EXCERPTED DATA

§ §

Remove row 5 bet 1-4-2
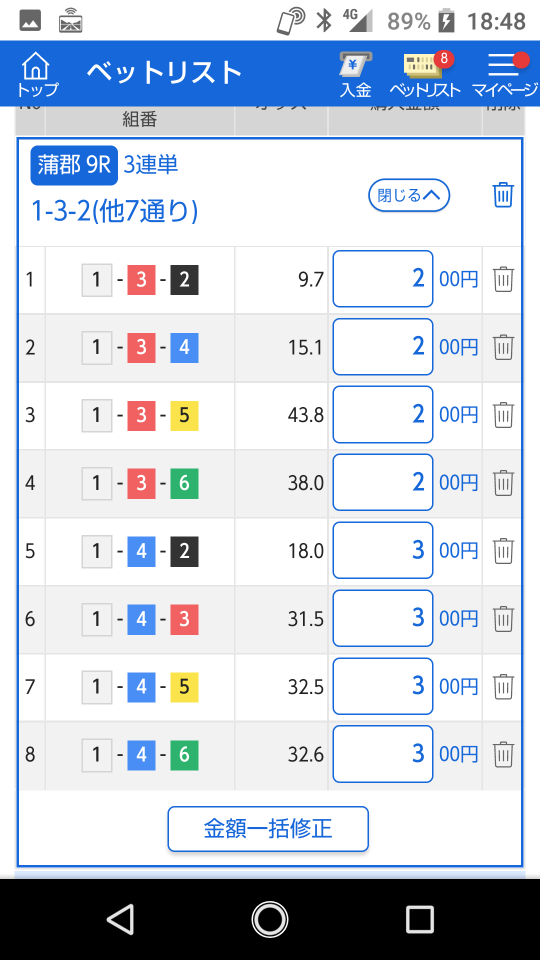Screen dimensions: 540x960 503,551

§ §

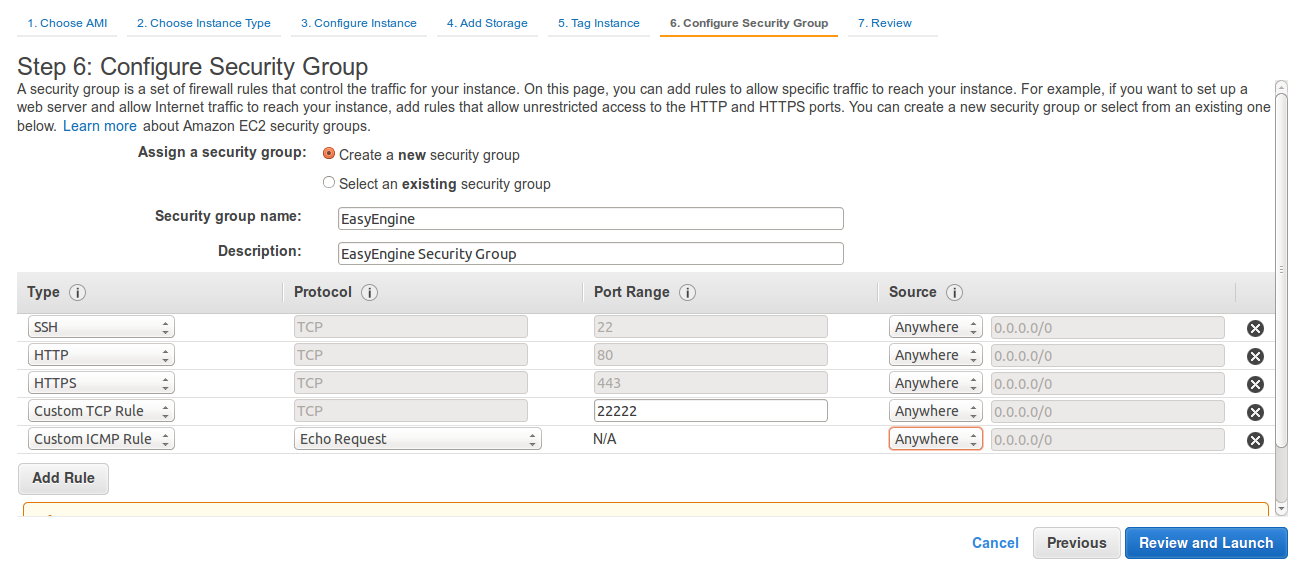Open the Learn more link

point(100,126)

§ §

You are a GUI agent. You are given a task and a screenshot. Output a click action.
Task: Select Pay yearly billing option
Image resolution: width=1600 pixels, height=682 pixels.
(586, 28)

§ §

THE REQUEST
Pull out every line in the records above that contains the string "resolution", and copy each one in full.

CORRECT RESULT
Image resolution: width=1600 pixels, height=682 pixels.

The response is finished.